WORK TO DO =
Write out the entries again, everything from the line containing "Switch to the DRUM editor tab" down to the line containing "click(1148, 548)", with "editor" replaced by "sequencer" and nothing else changed. Leave the pictures out.

ENTRIES =
(begin)
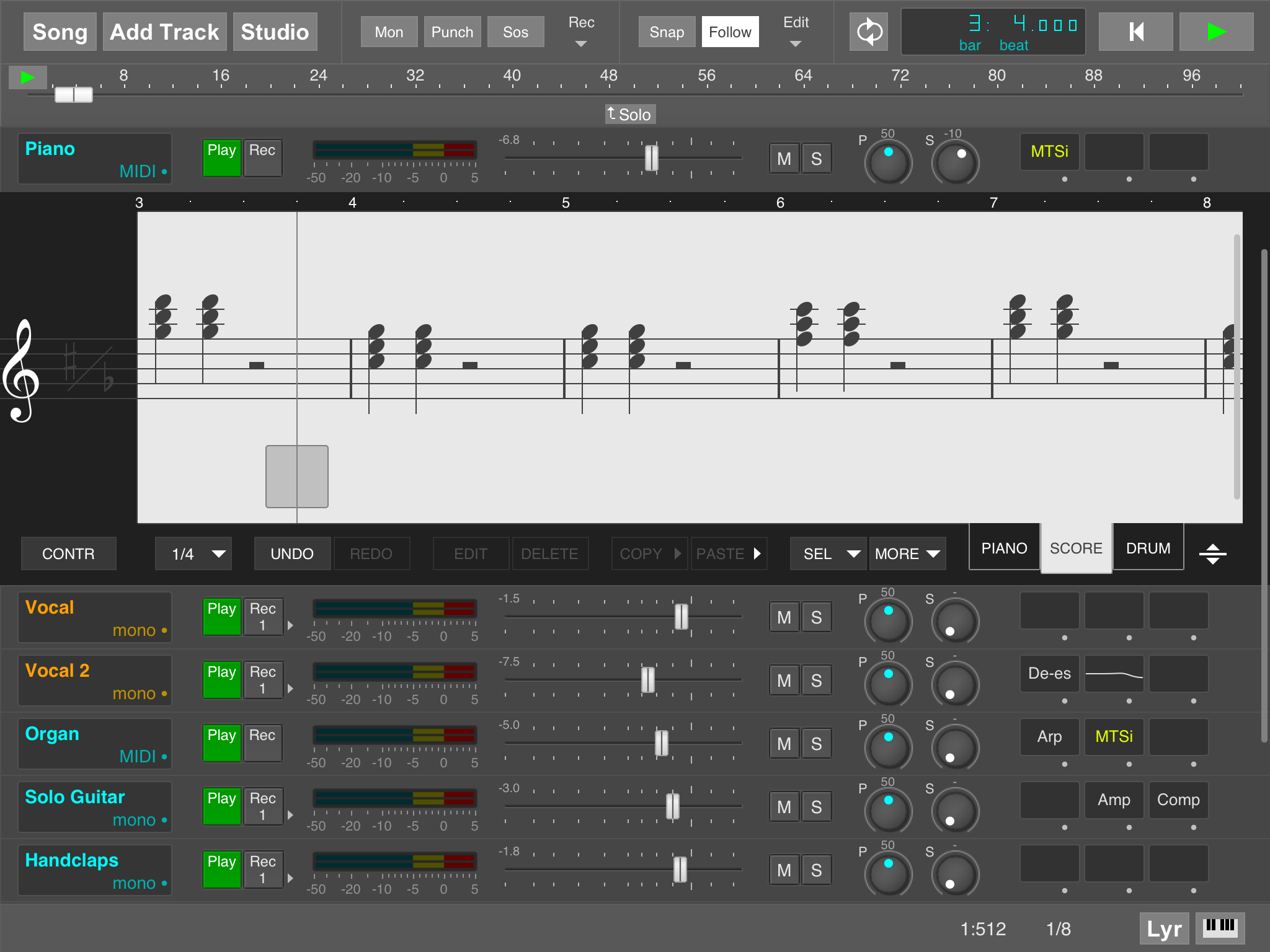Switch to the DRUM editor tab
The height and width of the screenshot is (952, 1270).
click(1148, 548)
(end)
(begin)
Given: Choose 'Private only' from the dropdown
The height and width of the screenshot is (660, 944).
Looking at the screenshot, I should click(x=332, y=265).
(end)
COMPLETED TASK =
Switch to the DRUM sequencer tab
The height and width of the screenshot is (952, 1270).
click(1148, 548)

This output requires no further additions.